Pertanyaan yang muncul adalah apakah akar dari perilaku menyimpang ini terletak pada masalah kesejahteraan? Data menunjukkan bahwa gaji pokok anggota TNI dan Polri, berdasarkan Peraturan Pemerintah Nomor 6 dan 7 Tahun 2024, berkisar antara Rp 1.775.000 hingga Rp 6.405.500, tergantung pada pangkat dan masa kerja. Selain gaji pokok, mereka juga menerima berbagai tunjangan, termasuk biaya operasional harian yang mencapai Rp 97.000. Jika ditotal, pendapatan seorang prajurit dengan pangkat terendah bisa mencapai Rp 4,7 juta per bulan, belum termasuk tunjangan keluarga, jabatan, dan masa kerja. Angka ini dinilai cukup untuk memenuhi kebutuhan hidup di berbagai daerah di Indonesia.

Lantas, mengapa masih ada oknum yang terlibat dalam tindak kriminal? Jika motif ekonomi menjadi pemicu, mengapa aparat dengan jabatan strategis dan penghasilan yang relatif memadai masih nekat melakukan tindakan yang melanggar hukum dan etika?

Hedonisme dan Degradasi Moral

Analisis lebih mendalam mengungkapkan bahwa faktor ekonomi bukanlah satu-satunya penyebab. Ada indikasi kuat bahwa gaya hidup hedonis dan keinginan untuk mendapatkan kekayaan secara instan juga berperan besar. Oknum aparat yang terlibat dalam kejahatan seringkali tergiur dengan iming-iming keuntungan materi yang besar dan cepat, tanpa mempedulikan konsekuensi hukum dan sosial yang akan mereka hadapi.
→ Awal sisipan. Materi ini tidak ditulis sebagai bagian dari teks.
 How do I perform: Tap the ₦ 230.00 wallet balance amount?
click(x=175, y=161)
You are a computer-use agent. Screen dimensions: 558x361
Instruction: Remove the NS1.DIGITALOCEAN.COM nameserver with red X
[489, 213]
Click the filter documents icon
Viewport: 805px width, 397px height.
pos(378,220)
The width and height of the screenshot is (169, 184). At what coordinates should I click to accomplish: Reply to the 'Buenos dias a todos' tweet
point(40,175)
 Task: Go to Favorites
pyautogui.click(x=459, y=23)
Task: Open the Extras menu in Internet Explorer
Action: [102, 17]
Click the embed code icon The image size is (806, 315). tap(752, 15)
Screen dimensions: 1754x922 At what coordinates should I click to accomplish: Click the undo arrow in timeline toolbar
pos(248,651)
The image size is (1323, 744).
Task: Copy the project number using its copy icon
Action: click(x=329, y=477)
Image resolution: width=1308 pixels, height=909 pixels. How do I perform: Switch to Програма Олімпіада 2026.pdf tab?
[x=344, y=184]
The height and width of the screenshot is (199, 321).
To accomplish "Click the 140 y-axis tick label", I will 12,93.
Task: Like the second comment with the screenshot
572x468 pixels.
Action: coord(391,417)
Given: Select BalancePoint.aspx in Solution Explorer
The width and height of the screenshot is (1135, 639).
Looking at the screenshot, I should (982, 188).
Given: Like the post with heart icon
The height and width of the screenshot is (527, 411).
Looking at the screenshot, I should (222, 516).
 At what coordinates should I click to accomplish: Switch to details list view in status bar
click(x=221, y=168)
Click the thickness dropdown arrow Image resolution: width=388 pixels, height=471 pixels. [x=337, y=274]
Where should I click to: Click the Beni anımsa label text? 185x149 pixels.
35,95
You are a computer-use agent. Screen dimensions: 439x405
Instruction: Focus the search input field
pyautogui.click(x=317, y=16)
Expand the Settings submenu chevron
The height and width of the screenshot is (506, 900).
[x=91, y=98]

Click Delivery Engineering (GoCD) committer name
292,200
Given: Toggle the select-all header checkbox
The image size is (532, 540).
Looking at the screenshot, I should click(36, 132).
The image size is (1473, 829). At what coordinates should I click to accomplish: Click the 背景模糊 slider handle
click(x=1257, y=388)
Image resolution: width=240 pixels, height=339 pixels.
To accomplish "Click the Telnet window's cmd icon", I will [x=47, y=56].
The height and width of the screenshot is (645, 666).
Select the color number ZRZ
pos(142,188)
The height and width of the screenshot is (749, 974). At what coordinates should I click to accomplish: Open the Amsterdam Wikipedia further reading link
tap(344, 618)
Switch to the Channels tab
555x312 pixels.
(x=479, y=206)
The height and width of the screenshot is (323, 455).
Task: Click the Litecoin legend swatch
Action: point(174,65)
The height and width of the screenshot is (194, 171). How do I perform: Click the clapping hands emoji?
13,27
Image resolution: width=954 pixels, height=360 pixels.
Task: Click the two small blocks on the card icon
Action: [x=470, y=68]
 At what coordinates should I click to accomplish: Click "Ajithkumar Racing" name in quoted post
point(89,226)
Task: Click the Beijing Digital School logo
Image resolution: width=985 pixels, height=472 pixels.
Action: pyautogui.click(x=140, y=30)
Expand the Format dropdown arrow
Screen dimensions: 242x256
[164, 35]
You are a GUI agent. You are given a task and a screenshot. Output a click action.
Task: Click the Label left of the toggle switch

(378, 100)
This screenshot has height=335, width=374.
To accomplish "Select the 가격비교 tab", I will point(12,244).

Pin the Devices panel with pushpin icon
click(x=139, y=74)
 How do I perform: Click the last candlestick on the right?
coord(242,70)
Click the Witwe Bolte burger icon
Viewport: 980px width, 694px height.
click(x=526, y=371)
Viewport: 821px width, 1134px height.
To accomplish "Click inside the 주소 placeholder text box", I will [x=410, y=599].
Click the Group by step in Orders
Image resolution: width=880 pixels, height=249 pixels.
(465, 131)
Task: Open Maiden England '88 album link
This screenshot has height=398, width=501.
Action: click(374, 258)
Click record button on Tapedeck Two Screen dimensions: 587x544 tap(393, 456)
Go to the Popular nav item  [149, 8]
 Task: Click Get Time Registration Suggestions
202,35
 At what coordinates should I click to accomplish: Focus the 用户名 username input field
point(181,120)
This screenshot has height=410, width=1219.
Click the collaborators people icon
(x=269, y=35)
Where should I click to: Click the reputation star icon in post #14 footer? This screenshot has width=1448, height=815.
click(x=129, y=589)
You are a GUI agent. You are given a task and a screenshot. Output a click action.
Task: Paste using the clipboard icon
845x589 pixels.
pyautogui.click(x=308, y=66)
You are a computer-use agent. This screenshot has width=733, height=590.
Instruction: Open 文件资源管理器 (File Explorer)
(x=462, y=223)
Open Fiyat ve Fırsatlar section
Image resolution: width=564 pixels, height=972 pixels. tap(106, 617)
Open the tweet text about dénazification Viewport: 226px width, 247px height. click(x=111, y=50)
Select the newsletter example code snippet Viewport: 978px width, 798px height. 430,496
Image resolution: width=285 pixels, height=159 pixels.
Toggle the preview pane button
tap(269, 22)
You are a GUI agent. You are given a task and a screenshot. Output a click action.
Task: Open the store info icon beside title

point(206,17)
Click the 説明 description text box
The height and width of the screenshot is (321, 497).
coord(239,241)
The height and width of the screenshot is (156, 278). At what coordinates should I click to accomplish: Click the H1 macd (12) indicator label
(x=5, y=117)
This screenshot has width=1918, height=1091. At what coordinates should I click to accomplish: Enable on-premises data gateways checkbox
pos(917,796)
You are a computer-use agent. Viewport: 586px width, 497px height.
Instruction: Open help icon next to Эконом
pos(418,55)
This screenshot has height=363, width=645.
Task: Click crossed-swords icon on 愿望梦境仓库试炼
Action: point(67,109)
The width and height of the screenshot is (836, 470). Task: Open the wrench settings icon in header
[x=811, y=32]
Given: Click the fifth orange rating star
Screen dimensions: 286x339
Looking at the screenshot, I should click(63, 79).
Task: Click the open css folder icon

Contohnya, seorang perwira polisi yang merekam dan menjual video porno jelas termotivasi oleh keuntungan ekonomi. Demikian pula, seorang anggota TNI yang menembak pemilik mobil rental demi mendapatkan mobil murah menunjukkan hasrat untuk memiliki barang mewah dengan cara yang melanggar hukum. Kasus-kasus ini mencerminkan adanya degradasi moral dan hilangnya idealisme sebagai abdi negara.

Pragmatisme dan Komodifikasi Status

Fenomena ini juga menyoroti adanya pergeseran nilai dalam rekrutmen dan pembinaan aparat keamanan. Alasan idealisme dan pengabdian kepada negara yang seringkali menjadi jawaban saat seleksi masuk, tampaknya hanya menjadi formalitas belaka. Pada kenyataannya, banyak oknum yang memilih menjadi polisi atau tentara hanya karena ingin mendapatkan pekerjaan tetap dengan gaji dan tunjangan yang terjamin.

Ketika pendapatan yang diperoleh tidak sebanding dengan gaya hidup mewah yang mereka idamkan, mereka kemudian mencari cara-cara ilegal untuk mendapatkan kekayaan dengan memanfaatkan status dan jabatan mereka. Mereka mengkomodifikasi status keprajuritan untuk mendapatkan keuntungan pribadi, tanpa mempedulikan sumpah dan janji yang telah mereka ucapkan.

Relevansi Idealisme dipertanyakan

Dengan maraknya kasus perilaku menyimpang yang melibatkan oknum polisi dan tentara, pertanyaan besar muncul: apakah idealisme sebagai seorang abdi negara masih relevan? Apakah alasan pengabdian kepada negara dan panggilan jiwa masih menjadi motivasi utama bagi mereka yang ingin bergabung dengan institusi kepolisian dan militer? Ataukan, profesi ini hanya dipandang sebagai sarana untuk mendapatkan pekerjaan dan penghasilan yang stabil?

Reformasi menyeluruh dalam sistem rekrutmen, pendidikan, dan pembinaan aparat keamanan menjadi জরুরি. Penanaman nilai-nilai moral dan etika profesi, serta pengawasan yang ketat terhadap perilaku aparat di lapangan, menjadi kunci untuk mencegah terulangnya kasus-kasus serupa di masa depan. Hanya dengan begitu, citra positif institusi kepolisian dan militer dapat dipertahankan dan kepercayaan masyarakat dapat dipulihkan.